La secrétaire de l’entreprise livre un témoignage similaire. Irakienne d’origine, Arpik Mardroos est partie de son pays avec sa famille en 2007 en raison de l’instabilité pour s’installer à Damas en Syrie, qu’elle a de nouveau quittée en 2012 à cause de la guerre. Elle est reconnaissante envers la famille Mattei qui lui a fait confiance.

«Je n’ai jamais eu l’impression d’être une employée ici, je me sens dans une famille. C’est mon entreprise. Ils nous ont donné notre chance et je ne saurai jamais assez les remercier pour cela», confie-t-elle.

Investissement gagnant
C’est en voyant un reportage sur une manufacture de chaise de Saint-Laurent qui avait embauché des réfugiés que Patrick Mattei a eu l’idée de cette expérience. Même s’il a fallu former ces nouveaux employés qui manquaient de compétences, il assure qu’ils ont rapidement su faire leurs preuves. Son père Clorindo, le fondateur de l’entreprise, salue aussi cette initiative.

«Ça a été une très bonne idée, ils avaient peu d’expérience, mais ils mettent du cœur à l’ouvrage. Quand tu as vécu la misère, tu as envie de travailler et il faut te donner une chance», souligne le président fondateur.

Les deux responsables de l’entreprise saluent de plus l’implication et l’investissement exemplaires de ces travailleurs syriens. Clortech emploie aussi un Chinois, un Guatémaltèque ou encore des Arméniens et vante désormais cette ouverture sur le monde.

«Je n’ai pas toutes les nationalités, mais on couvre pas mal le monde. Quand tu fais une salade de gens, ça a toujours meilleur goût, compare Patrick Mattei. Tout le monde se sent lié à l’entreprise et tout le monde se ressemble.»

L’adaptation au Québec

L’arrivée au Québec est souvent difficile pour ces réfugiés syriens. Le climat, la société et la barrière de la langue compliquent encore plus ce déracinement. Arrivé avec sa femme et ses deux enfants il y a bientôt deux ans, Hrant Sanossian fait donc l’effort d’apprendre le français pour mieux s’intégrer.
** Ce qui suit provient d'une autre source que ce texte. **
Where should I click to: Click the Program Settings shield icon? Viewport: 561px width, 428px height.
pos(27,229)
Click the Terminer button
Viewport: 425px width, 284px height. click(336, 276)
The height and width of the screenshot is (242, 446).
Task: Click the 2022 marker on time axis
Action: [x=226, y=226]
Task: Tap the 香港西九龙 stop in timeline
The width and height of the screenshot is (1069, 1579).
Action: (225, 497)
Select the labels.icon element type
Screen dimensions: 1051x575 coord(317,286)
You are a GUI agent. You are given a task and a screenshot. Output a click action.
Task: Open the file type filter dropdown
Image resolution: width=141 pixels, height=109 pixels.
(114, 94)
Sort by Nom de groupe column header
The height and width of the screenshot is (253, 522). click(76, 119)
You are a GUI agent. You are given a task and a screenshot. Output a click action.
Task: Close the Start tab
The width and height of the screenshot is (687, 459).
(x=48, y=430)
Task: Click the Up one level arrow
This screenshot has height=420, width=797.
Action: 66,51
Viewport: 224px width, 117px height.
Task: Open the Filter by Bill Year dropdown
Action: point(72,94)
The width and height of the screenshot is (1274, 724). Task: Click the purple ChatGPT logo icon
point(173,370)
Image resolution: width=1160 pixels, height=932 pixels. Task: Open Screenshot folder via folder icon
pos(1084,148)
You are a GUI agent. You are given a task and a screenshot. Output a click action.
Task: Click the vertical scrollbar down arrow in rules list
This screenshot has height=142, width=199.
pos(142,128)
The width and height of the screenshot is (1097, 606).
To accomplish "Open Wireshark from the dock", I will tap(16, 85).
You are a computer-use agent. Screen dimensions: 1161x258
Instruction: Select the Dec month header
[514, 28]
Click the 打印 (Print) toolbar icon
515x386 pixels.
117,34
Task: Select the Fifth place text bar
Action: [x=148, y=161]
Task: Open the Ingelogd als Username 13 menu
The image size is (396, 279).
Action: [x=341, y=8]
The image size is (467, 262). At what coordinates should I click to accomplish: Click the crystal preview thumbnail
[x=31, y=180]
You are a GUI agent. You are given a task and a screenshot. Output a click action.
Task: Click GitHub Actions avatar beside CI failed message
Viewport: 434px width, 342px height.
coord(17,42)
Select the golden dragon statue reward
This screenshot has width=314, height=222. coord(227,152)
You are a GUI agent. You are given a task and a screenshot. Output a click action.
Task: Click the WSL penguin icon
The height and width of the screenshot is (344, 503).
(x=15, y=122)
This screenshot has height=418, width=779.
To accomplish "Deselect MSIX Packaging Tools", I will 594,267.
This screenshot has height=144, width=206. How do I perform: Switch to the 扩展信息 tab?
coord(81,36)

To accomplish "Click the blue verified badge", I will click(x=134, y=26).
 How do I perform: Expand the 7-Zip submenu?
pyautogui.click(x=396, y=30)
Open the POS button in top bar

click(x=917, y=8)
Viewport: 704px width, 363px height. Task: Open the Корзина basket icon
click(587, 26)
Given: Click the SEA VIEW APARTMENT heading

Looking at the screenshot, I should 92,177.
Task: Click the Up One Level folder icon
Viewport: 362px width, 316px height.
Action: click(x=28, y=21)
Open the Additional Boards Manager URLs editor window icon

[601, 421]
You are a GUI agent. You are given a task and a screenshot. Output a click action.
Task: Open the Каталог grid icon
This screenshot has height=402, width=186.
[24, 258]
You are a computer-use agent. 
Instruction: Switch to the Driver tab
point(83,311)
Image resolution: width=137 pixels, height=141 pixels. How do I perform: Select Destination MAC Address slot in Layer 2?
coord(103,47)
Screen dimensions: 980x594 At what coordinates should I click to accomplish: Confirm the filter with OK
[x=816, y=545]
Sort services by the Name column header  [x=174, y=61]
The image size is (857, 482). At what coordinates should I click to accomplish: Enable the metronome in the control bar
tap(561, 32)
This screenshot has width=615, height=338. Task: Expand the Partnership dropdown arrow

«Je vais à l’école trois fois par semaine. J’y vais après le travail, donc je suis très fatigué et c’est une langue très difficile, mais tout le monde parle français ici et je veux apprendre à communiquer avec eux», explique-t-il.

Père d’un garçon de huit ans et d’une fille de six ans, il est toutefois impressionné par la capacité d’adaptation de ses enfants qui maîtrisent déjà le français.

Arrivé un an avant Hrant, Aram Apkarian est lui aussi fier de voir sa famille s’intégrer à cette société. Son fils de 24 ans étudie à l’université Concordia et sa fille de 20 ans au Collège Vanier. Si l’adaptation prend du temps, Aram s’habitue même à l’hiver glacial québécois.

«J’aime les saisons au Canada, quand j’étais jeune, je voulais venir ici et vivre cela, donc pour moi, c’est comme un rêve qui se réalise», se réjouit cet employé de Clortech.